Listing for locating words and elements
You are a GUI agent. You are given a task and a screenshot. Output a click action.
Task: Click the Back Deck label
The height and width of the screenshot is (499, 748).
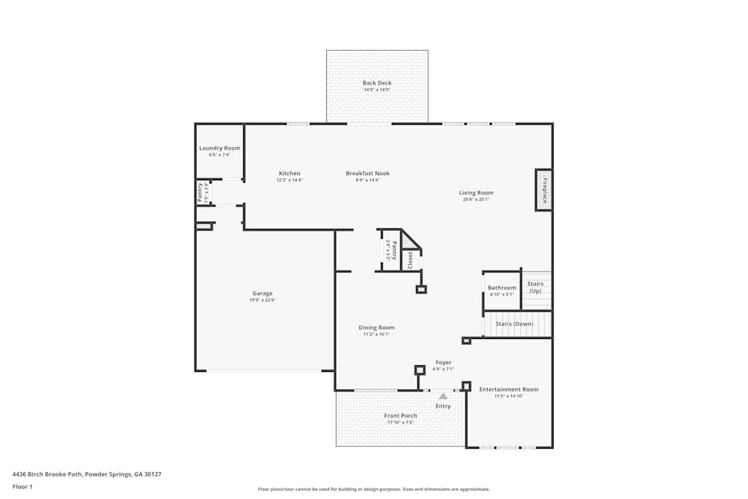coord(377,83)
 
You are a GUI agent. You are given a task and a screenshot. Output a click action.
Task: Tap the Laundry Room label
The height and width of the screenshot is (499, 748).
coord(220,148)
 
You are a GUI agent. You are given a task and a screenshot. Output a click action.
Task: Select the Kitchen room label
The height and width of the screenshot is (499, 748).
coord(289,174)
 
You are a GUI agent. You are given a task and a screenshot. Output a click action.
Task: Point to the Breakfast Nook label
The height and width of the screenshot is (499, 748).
coord(367,174)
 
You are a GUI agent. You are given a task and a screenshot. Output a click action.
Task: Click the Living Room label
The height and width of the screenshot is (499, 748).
coord(476,193)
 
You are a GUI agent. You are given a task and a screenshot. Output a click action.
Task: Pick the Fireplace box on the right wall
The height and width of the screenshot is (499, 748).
coord(544,190)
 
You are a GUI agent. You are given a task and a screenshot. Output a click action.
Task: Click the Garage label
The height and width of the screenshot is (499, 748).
coord(262,293)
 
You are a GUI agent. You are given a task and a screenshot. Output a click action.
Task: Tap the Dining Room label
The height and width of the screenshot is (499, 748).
coord(376,328)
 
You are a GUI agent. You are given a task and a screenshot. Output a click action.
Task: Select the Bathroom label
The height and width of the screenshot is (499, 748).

• TASK PROMPT:
Print the entire listing above line for line without changing any wording, and leave the pictures out.

• ANSWER FOR THE TASK:
You are a GUI agent. You are given a task and a screenshot. Output a click action.
Task: Click the Back Deck label
The height and width of the screenshot is (499, 748).
coord(377,83)
 
You are a GUI agent. You are given a task and a screenshot. Output a click action.
Task: Tap the Laundry Room label
The height and width of the screenshot is (499, 748).
coord(220,148)
 
You are a GUI agent. You are given a task and a screenshot. Output a click action.
Task: Select the Kitchen room label
The height and width of the screenshot is (499, 748).
coord(289,174)
 
You are a GUI agent. You are given a task and a screenshot. Output a click action.
Task: Point to the Breakfast Nook label
The height and width of the screenshot is (499, 748).
coord(367,174)
 
You are a GUI agent. You are given a task and a screenshot. Output a click action.
Task: Click the Living Room label
The height and width of the screenshot is (499, 748).
coord(476,193)
 
You are a GUI agent. You are given a task and a screenshot. Output a click action.
Task: Pick the Fireplace box on the right wall
The height and width of the screenshot is (499, 748).
coord(544,190)
 
You are a GUI agent. You are given a task and a screenshot. Output a click action.
Task: Click the Garage label
The height and width of the screenshot is (499, 748).
coord(262,293)
 
You are a GUI agent. You are given a task and a screenshot. Output a click action.
Task: Tap the Dining Room label
The height and width of the screenshot is (499, 748).
coord(376,328)
 
You are a GUI agent. You are given a task and a screenshot. Output a click action.
Task: Select the Bathroom label
The height and width of the screenshot is (499, 748).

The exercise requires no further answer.